ACTIVITY —
Lines that contain the string "block" are the ones to list; copy all of them from the records.

********

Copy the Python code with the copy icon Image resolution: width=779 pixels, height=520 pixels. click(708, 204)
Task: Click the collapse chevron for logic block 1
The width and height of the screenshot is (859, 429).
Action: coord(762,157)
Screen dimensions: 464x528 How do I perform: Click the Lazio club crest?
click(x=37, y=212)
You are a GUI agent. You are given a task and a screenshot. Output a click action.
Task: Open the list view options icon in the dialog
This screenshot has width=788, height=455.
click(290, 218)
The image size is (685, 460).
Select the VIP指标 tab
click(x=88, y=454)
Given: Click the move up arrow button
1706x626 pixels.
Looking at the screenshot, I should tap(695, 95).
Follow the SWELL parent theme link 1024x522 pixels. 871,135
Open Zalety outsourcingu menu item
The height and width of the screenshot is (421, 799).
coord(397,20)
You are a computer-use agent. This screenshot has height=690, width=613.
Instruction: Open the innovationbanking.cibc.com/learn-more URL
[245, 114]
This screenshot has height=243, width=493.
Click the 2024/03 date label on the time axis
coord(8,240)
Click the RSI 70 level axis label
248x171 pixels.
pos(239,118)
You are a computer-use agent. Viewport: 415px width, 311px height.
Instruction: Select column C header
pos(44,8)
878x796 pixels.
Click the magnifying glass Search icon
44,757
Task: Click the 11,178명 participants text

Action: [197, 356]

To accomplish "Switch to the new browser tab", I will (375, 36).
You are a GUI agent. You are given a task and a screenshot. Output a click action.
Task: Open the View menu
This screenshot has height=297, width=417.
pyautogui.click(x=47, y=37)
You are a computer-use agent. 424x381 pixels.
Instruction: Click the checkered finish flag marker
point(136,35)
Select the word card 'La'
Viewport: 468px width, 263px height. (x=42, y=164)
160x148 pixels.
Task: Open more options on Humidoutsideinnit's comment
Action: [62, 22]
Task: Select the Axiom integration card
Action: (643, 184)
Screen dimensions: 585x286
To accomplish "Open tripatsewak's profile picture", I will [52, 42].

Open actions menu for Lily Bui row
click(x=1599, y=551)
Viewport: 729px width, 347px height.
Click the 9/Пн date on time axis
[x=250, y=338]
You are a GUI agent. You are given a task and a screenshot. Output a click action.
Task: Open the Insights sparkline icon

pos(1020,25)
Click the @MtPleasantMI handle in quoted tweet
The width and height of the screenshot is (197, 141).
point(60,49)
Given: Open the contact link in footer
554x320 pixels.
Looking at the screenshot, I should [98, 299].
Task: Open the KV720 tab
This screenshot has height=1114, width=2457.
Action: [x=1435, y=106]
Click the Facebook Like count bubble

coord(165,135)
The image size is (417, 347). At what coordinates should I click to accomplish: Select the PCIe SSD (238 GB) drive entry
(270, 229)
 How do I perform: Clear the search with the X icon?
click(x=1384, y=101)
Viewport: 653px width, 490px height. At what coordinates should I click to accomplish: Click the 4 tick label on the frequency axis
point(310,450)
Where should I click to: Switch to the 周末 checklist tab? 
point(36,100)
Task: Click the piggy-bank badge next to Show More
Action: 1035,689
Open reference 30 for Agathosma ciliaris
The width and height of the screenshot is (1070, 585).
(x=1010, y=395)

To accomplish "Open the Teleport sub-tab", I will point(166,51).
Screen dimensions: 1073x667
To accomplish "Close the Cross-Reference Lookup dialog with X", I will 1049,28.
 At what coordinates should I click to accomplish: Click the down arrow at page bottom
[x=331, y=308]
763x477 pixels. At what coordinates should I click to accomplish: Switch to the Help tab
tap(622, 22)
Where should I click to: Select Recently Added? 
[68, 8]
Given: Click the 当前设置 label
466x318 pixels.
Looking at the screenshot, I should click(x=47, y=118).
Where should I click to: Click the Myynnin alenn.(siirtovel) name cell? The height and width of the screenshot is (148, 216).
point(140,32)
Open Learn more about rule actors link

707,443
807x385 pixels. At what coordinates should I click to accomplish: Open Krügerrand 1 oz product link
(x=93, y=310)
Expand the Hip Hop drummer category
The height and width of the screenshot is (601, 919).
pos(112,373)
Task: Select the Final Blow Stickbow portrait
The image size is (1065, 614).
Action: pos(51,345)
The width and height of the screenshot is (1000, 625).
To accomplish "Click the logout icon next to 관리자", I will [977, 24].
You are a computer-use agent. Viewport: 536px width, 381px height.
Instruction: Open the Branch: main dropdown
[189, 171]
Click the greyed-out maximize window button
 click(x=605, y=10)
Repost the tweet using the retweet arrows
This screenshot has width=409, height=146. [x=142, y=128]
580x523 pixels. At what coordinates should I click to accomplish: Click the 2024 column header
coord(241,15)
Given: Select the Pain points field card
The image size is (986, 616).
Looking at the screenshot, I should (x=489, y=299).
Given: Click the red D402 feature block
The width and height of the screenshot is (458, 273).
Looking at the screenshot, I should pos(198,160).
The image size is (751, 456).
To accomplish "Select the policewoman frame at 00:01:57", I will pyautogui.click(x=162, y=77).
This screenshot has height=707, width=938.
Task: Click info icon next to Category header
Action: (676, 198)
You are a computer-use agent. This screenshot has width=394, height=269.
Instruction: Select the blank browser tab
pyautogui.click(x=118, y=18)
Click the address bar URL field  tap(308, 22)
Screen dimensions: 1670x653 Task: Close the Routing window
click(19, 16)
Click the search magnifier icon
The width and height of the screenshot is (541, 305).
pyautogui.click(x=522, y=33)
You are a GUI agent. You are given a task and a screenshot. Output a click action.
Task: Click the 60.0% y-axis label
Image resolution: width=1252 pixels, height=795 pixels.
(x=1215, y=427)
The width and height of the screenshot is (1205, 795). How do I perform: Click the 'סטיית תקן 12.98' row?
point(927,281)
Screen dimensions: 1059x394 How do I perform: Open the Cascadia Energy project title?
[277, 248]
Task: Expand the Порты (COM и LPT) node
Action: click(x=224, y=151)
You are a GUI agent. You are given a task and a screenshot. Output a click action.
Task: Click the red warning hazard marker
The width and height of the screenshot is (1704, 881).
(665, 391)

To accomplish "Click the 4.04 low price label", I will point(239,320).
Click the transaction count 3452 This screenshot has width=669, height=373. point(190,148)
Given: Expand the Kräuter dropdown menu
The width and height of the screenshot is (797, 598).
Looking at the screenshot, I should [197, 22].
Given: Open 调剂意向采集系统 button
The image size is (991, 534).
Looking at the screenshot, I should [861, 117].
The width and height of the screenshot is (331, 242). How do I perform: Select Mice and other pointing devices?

********

REPLY —
Task: Click the collapse chevron for logic block 1
Given: Click the red D402 feature block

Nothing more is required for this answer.